→ **Task statement**
Reproduce the records below; each should match the original exactly.

→ **Supplied material**
● ● ●

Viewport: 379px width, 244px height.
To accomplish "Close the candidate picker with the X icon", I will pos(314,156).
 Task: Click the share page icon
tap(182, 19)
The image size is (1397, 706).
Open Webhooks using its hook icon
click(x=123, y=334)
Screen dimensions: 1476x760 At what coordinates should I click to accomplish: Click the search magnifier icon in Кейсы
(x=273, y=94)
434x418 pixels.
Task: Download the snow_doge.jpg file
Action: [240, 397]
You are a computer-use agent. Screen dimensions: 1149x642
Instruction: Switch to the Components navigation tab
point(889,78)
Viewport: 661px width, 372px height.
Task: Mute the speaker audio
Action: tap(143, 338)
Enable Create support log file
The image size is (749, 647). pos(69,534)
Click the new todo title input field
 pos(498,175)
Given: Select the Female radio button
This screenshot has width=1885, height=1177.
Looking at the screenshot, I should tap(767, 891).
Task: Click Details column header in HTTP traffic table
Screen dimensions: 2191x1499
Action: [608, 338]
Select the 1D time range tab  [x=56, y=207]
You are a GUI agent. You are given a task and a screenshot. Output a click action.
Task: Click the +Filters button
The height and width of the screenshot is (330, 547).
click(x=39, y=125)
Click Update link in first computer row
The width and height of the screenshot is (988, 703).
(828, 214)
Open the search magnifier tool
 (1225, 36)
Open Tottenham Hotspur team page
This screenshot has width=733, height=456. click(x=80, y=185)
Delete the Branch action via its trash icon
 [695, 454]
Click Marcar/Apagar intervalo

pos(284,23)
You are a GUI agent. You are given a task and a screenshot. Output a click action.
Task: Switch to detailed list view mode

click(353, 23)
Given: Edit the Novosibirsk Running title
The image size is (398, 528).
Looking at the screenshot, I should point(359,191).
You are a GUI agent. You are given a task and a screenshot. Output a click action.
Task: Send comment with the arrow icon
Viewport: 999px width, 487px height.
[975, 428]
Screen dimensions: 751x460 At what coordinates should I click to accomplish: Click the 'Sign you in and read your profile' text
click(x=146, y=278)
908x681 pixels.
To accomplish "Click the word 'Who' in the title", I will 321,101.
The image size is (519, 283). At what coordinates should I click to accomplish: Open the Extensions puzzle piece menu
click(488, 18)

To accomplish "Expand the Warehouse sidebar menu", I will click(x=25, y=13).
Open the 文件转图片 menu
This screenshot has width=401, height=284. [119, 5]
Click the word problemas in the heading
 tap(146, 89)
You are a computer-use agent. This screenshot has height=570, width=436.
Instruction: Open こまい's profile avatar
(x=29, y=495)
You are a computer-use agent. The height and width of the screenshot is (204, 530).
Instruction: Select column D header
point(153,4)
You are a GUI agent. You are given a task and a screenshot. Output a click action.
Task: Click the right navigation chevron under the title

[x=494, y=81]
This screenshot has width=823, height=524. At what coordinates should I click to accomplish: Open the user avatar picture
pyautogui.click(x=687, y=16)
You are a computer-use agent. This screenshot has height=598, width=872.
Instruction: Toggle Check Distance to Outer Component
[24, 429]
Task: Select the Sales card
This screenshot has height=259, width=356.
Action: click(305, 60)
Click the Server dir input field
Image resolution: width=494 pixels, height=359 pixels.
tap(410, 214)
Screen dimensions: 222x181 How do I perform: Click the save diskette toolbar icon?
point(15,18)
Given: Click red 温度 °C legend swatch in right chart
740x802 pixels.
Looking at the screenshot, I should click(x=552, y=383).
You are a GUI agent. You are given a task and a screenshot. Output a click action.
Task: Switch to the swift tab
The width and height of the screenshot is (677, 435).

● ● ●

→ **The answer**
Viewport: 379px width, 244px height.
To accomplish "Close the candidate picker with the X icon", I will pos(314,156).
 Task: Click the share page icon
tap(182, 19)
The image size is (1397, 706).
Open Webhooks using its hook icon
click(x=123, y=334)
Screen dimensions: 1476x760 At what coordinates should I click to accomplish: Click the search magnifier icon in Кейсы
(x=273, y=94)
434x418 pixels.
Task: Download the snow_doge.jpg file
Action: [240, 397]
You are a computer-use agent. Screen dimensions: 1149x642
Instruction: Switch to the Components navigation tab
point(889,78)
Viewport: 661px width, 372px height.
Task: Mute the speaker audio
Action: tap(143, 338)
Enable Create support log file
The image size is (749, 647). pos(69,534)
Click the new todo title input field
 pos(498,175)
Given: Select the Female radio button
This screenshot has width=1885, height=1177.
Looking at the screenshot, I should tap(767, 891).
Task: Click Details column header in HTTP traffic table
Screen dimensions: 2191x1499
Action: [608, 338]
Select the 1D time range tab  [x=56, y=207]
You are a GUI agent. You are given a task and a screenshot. Output a click action.
Task: Click the +Filters button
The height and width of the screenshot is (330, 547).
click(x=39, y=125)
Click Update link in first computer row
The width and height of the screenshot is (988, 703).
(828, 214)
Open the search magnifier tool
 (1225, 36)
Open Tottenham Hotspur team page
This screenshot has width=733, height=456. click(x=80, y=185)
Delete the Branch action via its trash icon
 [695, 454]
Click Marcar/Apagar intervalo

pos(284,23)
You are a GUI agent. You are given a task and a screenshot. Output a click action.
Task: Switch to detailed list view mode

click(353, 23)
Given: Edit the Novosibirsk Running title
The image size is (398, 528).
Looking at the screenshot, I should point(359,191).
You are a GUI agent. You are given a task and a screenshot. Output a click action.
Task: Send comment with the arrow icon
Viewport: 999px width, 487px height.
[975, 428]
Screen dimensions: 751x460 At what coordinates should I click to accomplish: Click the 'Sign you in and read your profile' text
click(x=146, y=278)
908x681 pixels.
To accomplish "Click the word 'Who' in the title", I will 321,101.
The image size is (519, 283). At what coordinates should I click to accomplish: Open the Extensions puzzle piece menu
click(488, 18)

To accomplish "Expand the Warehouse sidebar menu", I will click(x=25, y=13).
Open the 文件转图片 menu
This screenshot has width=401, height=284. [119, 5]
Click the word problemas in the heading
 tap(146, 89)
You are a computer-use agent. This screenshot has height=570, width=436.
Instruction: Open こまい's profile avatar
(x=29, y=495)
You are a computer-use agent. The height and width of the screenshot is (204, 530).
Instruction: Select column D header
point(153,4)
You are a GUI agent. You are given a task and a screenshot. Output a click action.
Task: Click the right navigation chevron under the title

[x=494, y=81]
This screenshot has width=823, height=524. At what coordinates should I click to accomplish: Open the user avatar picture
pyautogui.click(x=687, y=16)
You are a computer-use agent. This screenshot has height=598, width=872.
Instruction: Toggle Check Distance to Outer Component
[24, 429]
Task: Select the Sales card
This screenshot has height=259, width=356.
Action: click(305, 60)
Click the Server dir input field
Image resolution: width=494 pixels, height=359 pixels.
tap(410, 214)
Screen dimensions: 222x181 How do I perform: Click the save diskette toolbar icon?
point(15,18)
Given: Click red 温度 °C legend swatch in right chart
740x802 pixels.
Looking at the screenshot, I should click(x=552, y=383).
You are a GUI agent. You are given a task and a screenshot. Output a click action.
Task: Switch to the swift tab
The width and height of the screenshot is (677, 435).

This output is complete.